* Texto extraído:
De viaje a la Isla del Muerto

Tres días con El Mono Jojoy en el sur del país en medio de la Operación Patriota. Un vistazo a la resistencia de las FARC-EP.

Por Gabriel Ángel

1.

El ligero brillo de la primera mañana de Octubre anunció con timidez una pequeña  tregua en el invierno. Aunque una enorme mancha gris se extendía por encima de las copas de los árboles e impedía percibir cualquier coloración azul en el cielo, la selva tenía un aspecto menos húmedo, un tanto más luminoso y vivo que los días anteriores. Los guerrilleros, mujeres y hombres jóvenes vestidos todos con uniformes de tela camuflada, terminaron de acomodar sus equipos y demás bagaje en las tarimas sobrepuestas en el suelo de las lanchas, y luego, siguiendo siempre las instrucciones de motoristas y ayudantes, se acomodaron en forma ordenada en los lugares asignados, conservando los fusiles entre sus manos con las trompetillas hacia lo alto. Una vez listos, se escuchó el rugido de los motores al encenderse y en pocos segundos, mientras el vaho negruzco arrojado por los mismos comenzaba a esparcirse y ascender con pereza, las tres embarcaciones se fueron alejando una tras otra del improvisado puerto.

* Requisitos del ejercicio:
Copia sin cambios el pasaje del texto extraído comprendido entre "De viaje a la" y "de las FARC-EP.", ambos incluidos.

* Información proporcionada:
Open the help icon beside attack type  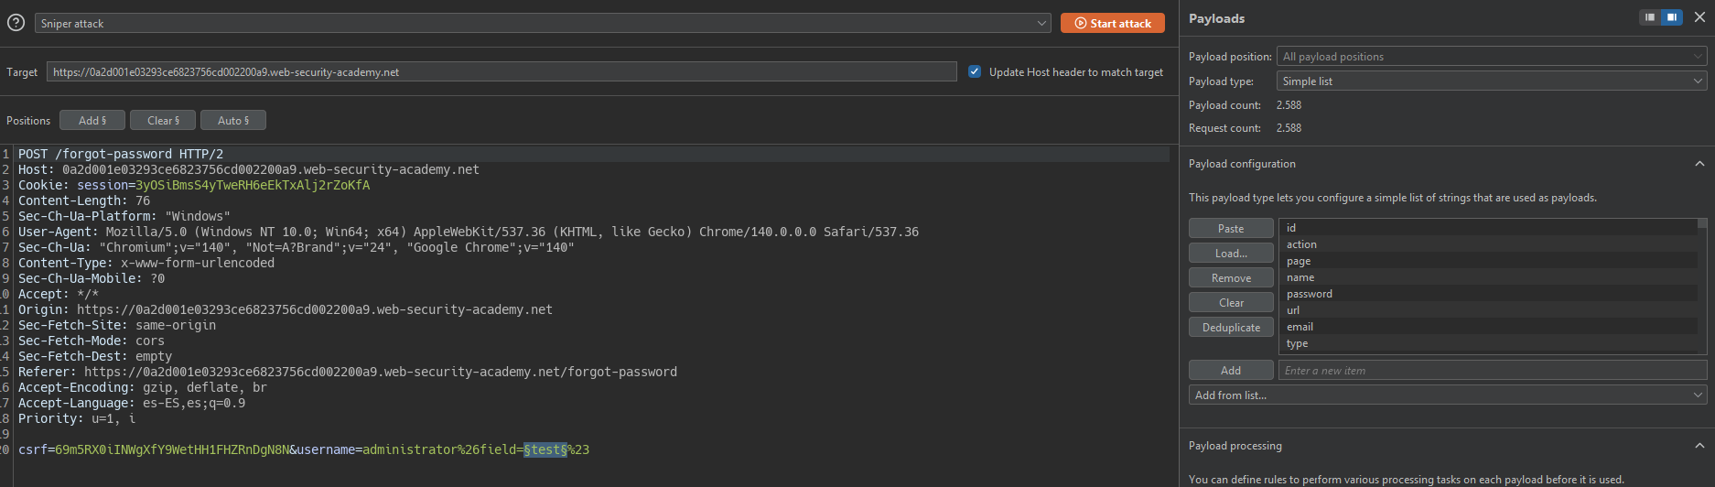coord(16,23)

--

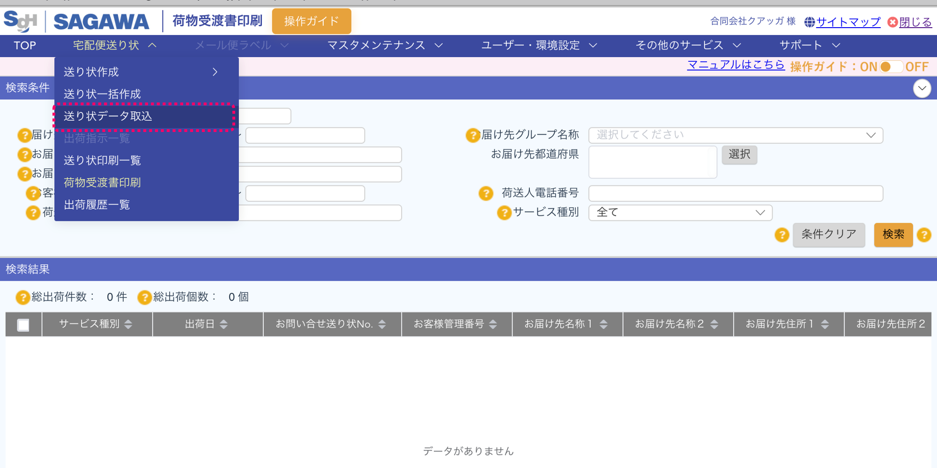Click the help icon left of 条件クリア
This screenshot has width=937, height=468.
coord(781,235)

* Respuesta correcta:
De viaje a la Isla del Muerto

Tres días con El Mono Jojoy en el sur del país en medio de la Operación Patriota. Un vistazo a la resistencia de las FARC-EP.